▶ WHAT THIS EXERCISE ASKS
1. In the text on counting wages as income, when is salary or wages that a person sacrifices for other benefits counted as income?
2. Continue the text on counting wages as income, picking up after its final sentence.

▶ SOURCE DOCUMENT
======
Gross wages and salary are converted to fortnightly amounts and counted as income.

If you are employed seasonally or on a casual basis or your wages vary from week to week, we average your gross wages over the period that best represents your earnings situation. In these circumstances where your earnings are not earned at a constant or clearly recognisable rate it will be necessary to regularly review your earnings, over a defined period to better determine your average fortnightly amount of earnings. Your rate of pension will be adjusted according to your average fortnightly earnings.

If you work either full time or part time and you receive a regular and consistent income your gross wage will be counted as income.

If you 'sacrifice' salary or wage payments in favour of other benefits, such as additional superannuation, vehicles, accommodation or other benefits, the amount of salary or wages you sacrifice is counted as income at the time the salary or wages are earned.
======
▶ EXCERPTED DATA

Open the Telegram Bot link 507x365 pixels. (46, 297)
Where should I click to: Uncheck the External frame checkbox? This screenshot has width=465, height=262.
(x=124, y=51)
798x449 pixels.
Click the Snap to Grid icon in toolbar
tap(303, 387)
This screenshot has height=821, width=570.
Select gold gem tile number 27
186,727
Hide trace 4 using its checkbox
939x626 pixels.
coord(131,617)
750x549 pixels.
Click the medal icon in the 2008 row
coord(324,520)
======
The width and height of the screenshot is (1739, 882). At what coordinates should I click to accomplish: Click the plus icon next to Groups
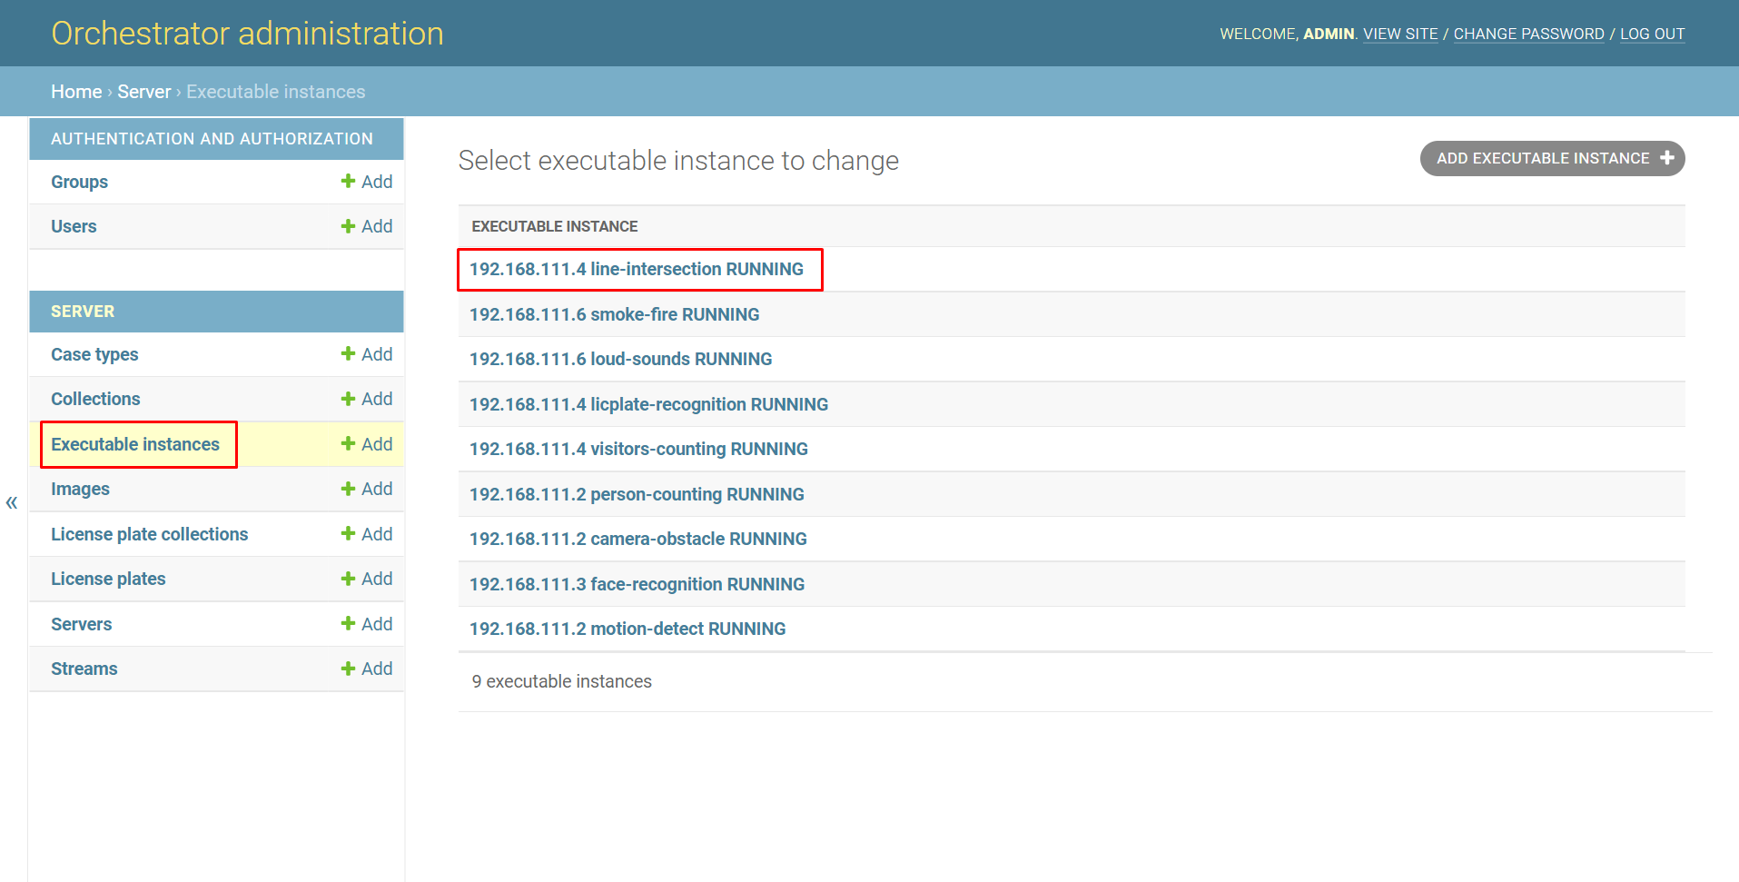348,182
======
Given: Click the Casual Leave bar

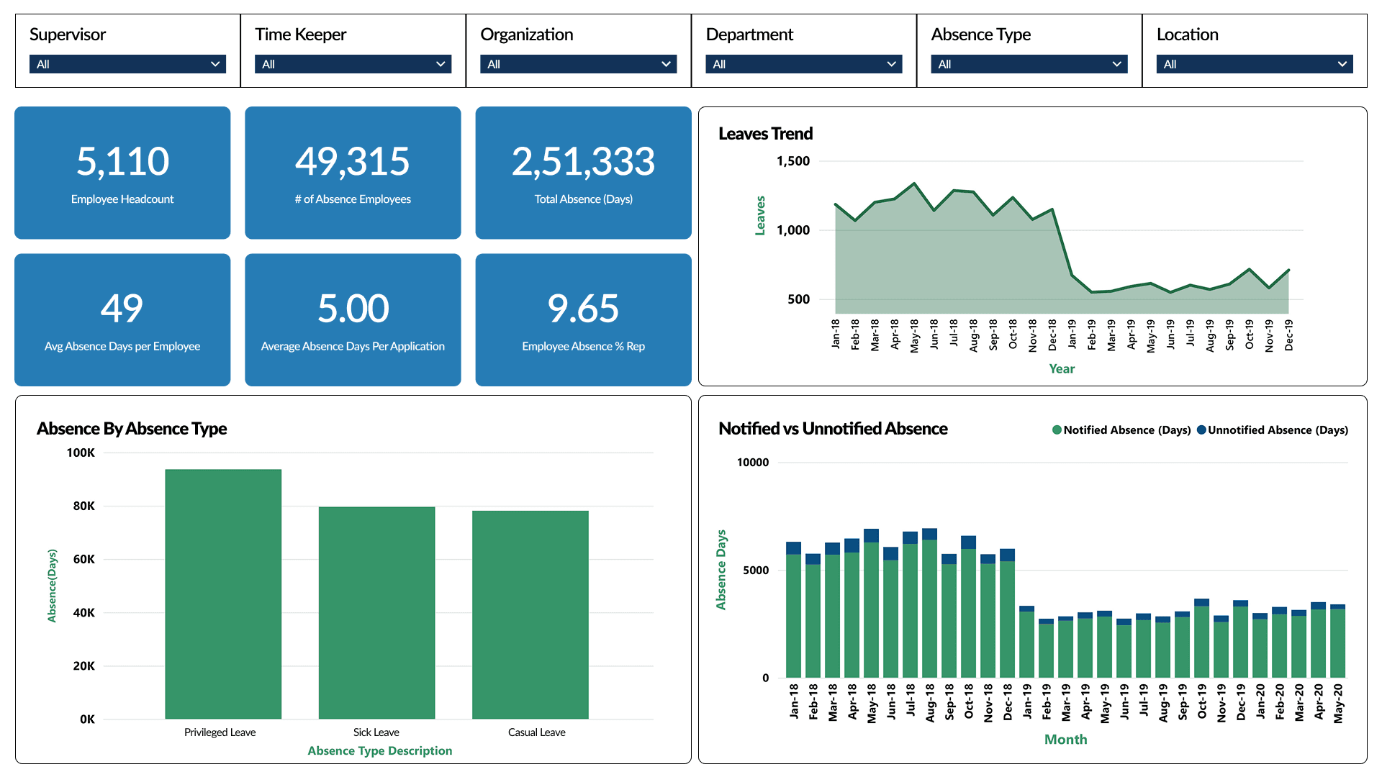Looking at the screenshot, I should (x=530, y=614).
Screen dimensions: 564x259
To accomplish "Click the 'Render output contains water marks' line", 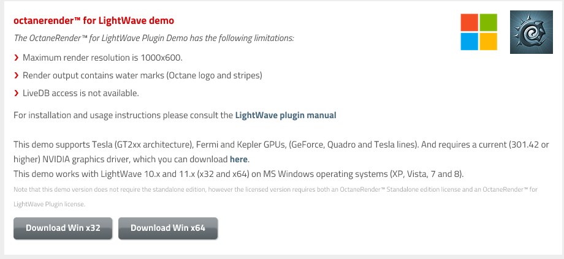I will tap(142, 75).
======
▶ ANSWERS BELOW
1. At the time the salary or wages are earned.

2.
If you are self employed, we use your tax return which is supplied by you (or your profit and loss statement if you do not lodge a return) to work out your income, allowing for reasonable expenses. For self employed people, the deductions allowed by DVA may not be the same as the deductions allowed by the Australian Taxation Office (ATO). Please note that self employed people do not have access to the Work Bonus concessions on employment income outlined below.

If you are working and not sure how your employment situation will affect your rate of pension you should contact your nearest DVA office.

Certified copies of pay slips may be required to verify gross income from wages and earnings. Payments received from your employer to meet incurred expenses are not assessable as income.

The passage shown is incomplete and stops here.